Download or read book The Tears of the Rajas written by Ferdinand Mount and published by Simon and Schuster. This book was released on 2015-03-12 with total page 642 pages. Available in PDF, EPUB and Kindle. Book excerpt: The Tears of the Rajas is a sweeping history of the British in India, seen through the experiences of a single Scottish family. For a century the Lows of Clatto survived mutiny, siege, debt and disease, everywhere from the heat of Madras to the Afghan snows. They lived through the most appalling atrocities and retaliated with some of their own. Each of their lives, remarkable in itself, contributes to the story of the whole fragile and imperilled, often shockingly oppressive and devious but now and then heroic and poignant enterprise.

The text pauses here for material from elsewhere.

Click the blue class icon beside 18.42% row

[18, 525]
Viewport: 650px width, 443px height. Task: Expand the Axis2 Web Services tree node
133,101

On the surface, John and Augusta Low and their relations may seem imperturbable, but in their letters and diaries they often reveal their loneliness and desperation and their doubts about what they are doing in India. The Lows are the family of the author's grandmother, and a recurring theme of the book is his own discovery of them and of those parts of the history of the British in India which posterity has preferred to forget. The book brings to life not only the most dramatic incidents of their careers - the massacre at Vellore, the conquest of Java, the deposition of the boy-king of Oudh, the disasters in Afghanistan, the Reliefs of Lucknow and Chitral - but also their personal ordeals: the bankruptcies in Scotland and Calcutta, the plagues and fevers, the deaths of children and deaths in childbirth. And it brings to life too the unrepeatable strangeness of their lives: the camps and the palaces they lived in, the balls and the flirtations in the hill stations, and the hot slow rides through the dust. An epic saga of love, war, intrigue and treachery, The Tears of the Rajas is surely destined to become a classic of its kind.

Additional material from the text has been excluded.